REGGIE FRANCIS SARUCHERA

(in his capacity as the Liquidator of the respondent)

And

J W JAGGERS WHOLESALERS (PVT) LTD (in liquidation)

IN THE HIGH COURT OF ZIMBABWE

BERE J

BULAWAYO 27 JANUARY 2017 & 9 JANUARY 2020

Opposed Application

K. I. Phulu for the applicant

C. Nhemwa for the respondent

BERE J:	This is an application for leave to sue a company in liquidation brought under section 213 of the Companies Act [Chapter 24:03] by the applicant against the respondents.

The applicant is a company duly incorporated and registered in terms of the laws of Zimbabwe.

The first respondent is cited as the provisional liquidator of the second respondent.

The second respondent is a duly incorporated company which is currently under liquidation with the first respondent as the liquidator as a result of the order of this court of 1 November 2012.

The detailed background to this case is stated hereunder.

In or about January 2009, the applicant and the second respondent entered into a lease agreement where under the second respondent took on lease premises situate on stand number 16386 and 16387, Belmont, Bulawayo on a fixed and stated rental.

Further, in or about the same time the applicant and the second respondent entered into a second lease agreement but concerning the applicant’s premises situate on stand number 2790 Kwekwe.

It is not in dispute that it was a term of the two lease agreements that on termination of the lease agreement the lessee (second respondent) was entitled to remove its fixtures and fittings and return to the applicant its premises in the same condition as at commencement, fair wear and tear excepted. It is also not in dispute that the fixtures and fittings were not identified in the lease agreement.

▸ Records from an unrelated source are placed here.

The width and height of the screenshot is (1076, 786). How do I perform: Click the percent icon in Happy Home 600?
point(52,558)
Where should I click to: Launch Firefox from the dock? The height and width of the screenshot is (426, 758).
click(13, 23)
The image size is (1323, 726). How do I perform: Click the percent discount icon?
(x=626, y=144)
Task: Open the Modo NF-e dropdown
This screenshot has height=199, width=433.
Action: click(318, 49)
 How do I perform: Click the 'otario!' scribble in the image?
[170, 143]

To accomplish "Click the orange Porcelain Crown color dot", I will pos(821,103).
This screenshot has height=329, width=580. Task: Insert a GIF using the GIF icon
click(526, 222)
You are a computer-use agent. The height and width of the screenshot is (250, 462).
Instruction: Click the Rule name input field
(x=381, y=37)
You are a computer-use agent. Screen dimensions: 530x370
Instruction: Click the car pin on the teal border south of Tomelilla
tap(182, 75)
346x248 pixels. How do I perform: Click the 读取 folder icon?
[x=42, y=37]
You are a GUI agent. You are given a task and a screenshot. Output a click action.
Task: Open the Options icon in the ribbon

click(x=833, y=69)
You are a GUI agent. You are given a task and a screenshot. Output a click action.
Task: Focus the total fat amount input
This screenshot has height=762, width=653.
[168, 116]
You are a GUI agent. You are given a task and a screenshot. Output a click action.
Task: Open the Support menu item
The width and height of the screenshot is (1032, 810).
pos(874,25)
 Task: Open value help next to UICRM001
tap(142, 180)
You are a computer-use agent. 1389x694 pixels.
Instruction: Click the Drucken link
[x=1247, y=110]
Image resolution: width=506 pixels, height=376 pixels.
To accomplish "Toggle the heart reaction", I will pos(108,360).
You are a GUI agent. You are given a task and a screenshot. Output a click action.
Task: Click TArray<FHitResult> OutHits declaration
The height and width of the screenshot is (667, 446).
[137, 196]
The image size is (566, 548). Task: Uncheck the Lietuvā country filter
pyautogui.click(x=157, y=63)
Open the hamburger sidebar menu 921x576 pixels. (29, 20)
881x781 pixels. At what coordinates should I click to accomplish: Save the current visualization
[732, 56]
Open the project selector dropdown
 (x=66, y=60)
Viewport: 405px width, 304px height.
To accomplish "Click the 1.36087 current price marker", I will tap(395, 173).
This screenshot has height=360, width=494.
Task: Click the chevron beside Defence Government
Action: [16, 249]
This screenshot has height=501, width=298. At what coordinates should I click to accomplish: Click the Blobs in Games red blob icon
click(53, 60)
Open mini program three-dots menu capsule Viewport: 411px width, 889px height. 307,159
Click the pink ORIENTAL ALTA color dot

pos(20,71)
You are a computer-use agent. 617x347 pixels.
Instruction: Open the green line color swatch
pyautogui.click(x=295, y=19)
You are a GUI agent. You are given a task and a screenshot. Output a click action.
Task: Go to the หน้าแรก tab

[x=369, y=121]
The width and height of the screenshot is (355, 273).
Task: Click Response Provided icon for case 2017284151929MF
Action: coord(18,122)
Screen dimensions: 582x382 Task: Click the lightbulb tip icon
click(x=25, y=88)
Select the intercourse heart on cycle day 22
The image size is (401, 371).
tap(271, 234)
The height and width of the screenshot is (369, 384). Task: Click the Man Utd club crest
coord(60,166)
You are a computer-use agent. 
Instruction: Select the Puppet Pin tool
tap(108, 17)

The applicant’s case is that there is now a dispute regarding the ownership of certain fixtures and fittings between the applicant and the second respondent, with the first respondent claiming that all the fixtures and fittings belong to the second respondent and that they ought to be disposed of to protect the rights of competing creditors.

The applicant has annexed to its application a detailed list of the fixtures and fittings which it alleges belongs to it and argues must not be lumped together with the second respondent’s own items referred to in clauses 4.3 and 4(iii) of the lease agreements earlier own alluded to.

The applicant’s position is that the issue of who owns what between the applicant and the second respondent is an issue which can only be interrogated in a fully fledged trial hence this application for leave to prosecute its case against the respondents.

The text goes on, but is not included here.